*Aim of the exercise:* Please print every record below exactly as it appears.

Stored records

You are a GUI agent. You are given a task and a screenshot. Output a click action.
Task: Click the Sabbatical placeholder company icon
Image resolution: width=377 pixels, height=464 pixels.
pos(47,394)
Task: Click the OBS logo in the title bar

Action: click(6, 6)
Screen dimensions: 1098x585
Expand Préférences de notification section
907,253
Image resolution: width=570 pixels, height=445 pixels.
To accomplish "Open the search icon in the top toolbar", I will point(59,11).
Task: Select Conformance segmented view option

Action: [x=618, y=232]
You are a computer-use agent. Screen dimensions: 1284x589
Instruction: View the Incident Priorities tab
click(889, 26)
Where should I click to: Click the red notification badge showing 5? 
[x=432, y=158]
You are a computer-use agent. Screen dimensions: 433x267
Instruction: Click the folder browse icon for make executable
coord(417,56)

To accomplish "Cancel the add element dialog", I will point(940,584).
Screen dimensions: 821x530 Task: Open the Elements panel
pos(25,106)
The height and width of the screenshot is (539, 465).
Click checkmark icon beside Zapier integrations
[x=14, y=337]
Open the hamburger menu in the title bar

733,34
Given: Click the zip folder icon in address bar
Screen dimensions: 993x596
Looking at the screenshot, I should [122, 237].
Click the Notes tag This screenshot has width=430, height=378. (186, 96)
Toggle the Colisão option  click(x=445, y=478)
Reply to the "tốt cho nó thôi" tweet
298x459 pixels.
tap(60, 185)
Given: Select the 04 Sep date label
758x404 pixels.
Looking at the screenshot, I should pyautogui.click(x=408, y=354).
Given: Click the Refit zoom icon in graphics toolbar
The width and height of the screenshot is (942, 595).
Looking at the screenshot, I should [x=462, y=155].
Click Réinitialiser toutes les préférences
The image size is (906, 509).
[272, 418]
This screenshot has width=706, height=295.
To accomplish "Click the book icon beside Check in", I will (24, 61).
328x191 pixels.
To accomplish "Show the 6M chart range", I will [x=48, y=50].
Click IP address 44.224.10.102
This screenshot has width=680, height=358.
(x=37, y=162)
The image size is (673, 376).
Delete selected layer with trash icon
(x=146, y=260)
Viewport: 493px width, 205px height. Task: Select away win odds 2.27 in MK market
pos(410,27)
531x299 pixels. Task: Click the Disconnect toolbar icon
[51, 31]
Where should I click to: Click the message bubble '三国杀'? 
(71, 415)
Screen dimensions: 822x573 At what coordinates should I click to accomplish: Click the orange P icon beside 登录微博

*Response below:*
You are a GUI agent. You are given a task and a screenshot. Output a click action.
Task: Click the Sabbatical placeholder company icon
Image resolution: width=377 pixels, height=464 pixels.
pos(47,394)
Task: Click the OBS logo in the title bar

Action: click(6, 6)
Screen dimensions: 1098x585
Expand Préférences de notification section
907,253
Image resolution: width=570 pixels, height=445 pixels.
To accomplish "Open the search icon in the top toolbar", I will point(59,11).
Task: Select Conformance segmented view option

Action: [x=618, y=232]
You are a computer-use agent. Screen dimensions: 1284x589
Instruction: View the Incident Priorities tab
click(889, 26)
Where should I click to: Click the red notification badge showing 5? 
[x=432, y=158]
You are a computer-use agent. Screen dimensions: 433x267
Instruction: Click the folder browse icon for make executable
coord(417,56)

To accomplish "Cancel the add element dialog", I will point(940,584).
Screen dimensions: 821x530 Task: Open the Elements panel
pos(25,106)
The height and width of the screenshot is (539, 465).
Click checkmark icon beside Zapier integrations
[x=14, y=337]
Open the hamburger menu in the title bar

733,34
Given: Click the zip folder icon in address bar
Screen dimensions: 993x596
Looking at the screenshot, I should [122, 237].
Click the Notes tag This screenshot has width=430, height=378. (186, 96)
Toggle the Colisão option  click(x=445, y=478)
Reply to the "tốt cho nó thôi" tweet
298x459 pixels.
tap(60, 185)
Given: Select the 04 Sep date label
758x404 pixels.
Looking at the screenshot, I should pyautogui.click(x=408, y=354).
Given: Click the Refit zoom icon in graphics toolbar
The width and height of the screenshot is (942, 595).
Looking at the screenshot, I should [x=462, y=155].
Click Réinitialiser toutes les préférences
The image size is (906, 509).
[272, 418]
This screenshot has width=706, height=295.
To accomplish "Click the book icon beside Check in", I will (24, 61).
328x191 pixels.
To accomplish "Show the 6M chart range", I will [x=48, y=50].
Click IP address 44.224.10.102
This screenshot has width=680, height=358.
(x=37, y=162)
The image size is (673, 376).
Delete selected layer with trash icon
(x=146, y=260)
Viewport: 493px width, 205px height. Task: Select away win odds 2.27 in MK market
pos(410,27)
531x299 pixels. Task: Click the Disconnect toolbar icon
[51, 31]
Where should I click to: Click the message bubble '三国杀'? 
(71, 415)
Screen dimensions: 822x573 At what coordinates should I click to accomplish: Click the orange P icon beside 登录微博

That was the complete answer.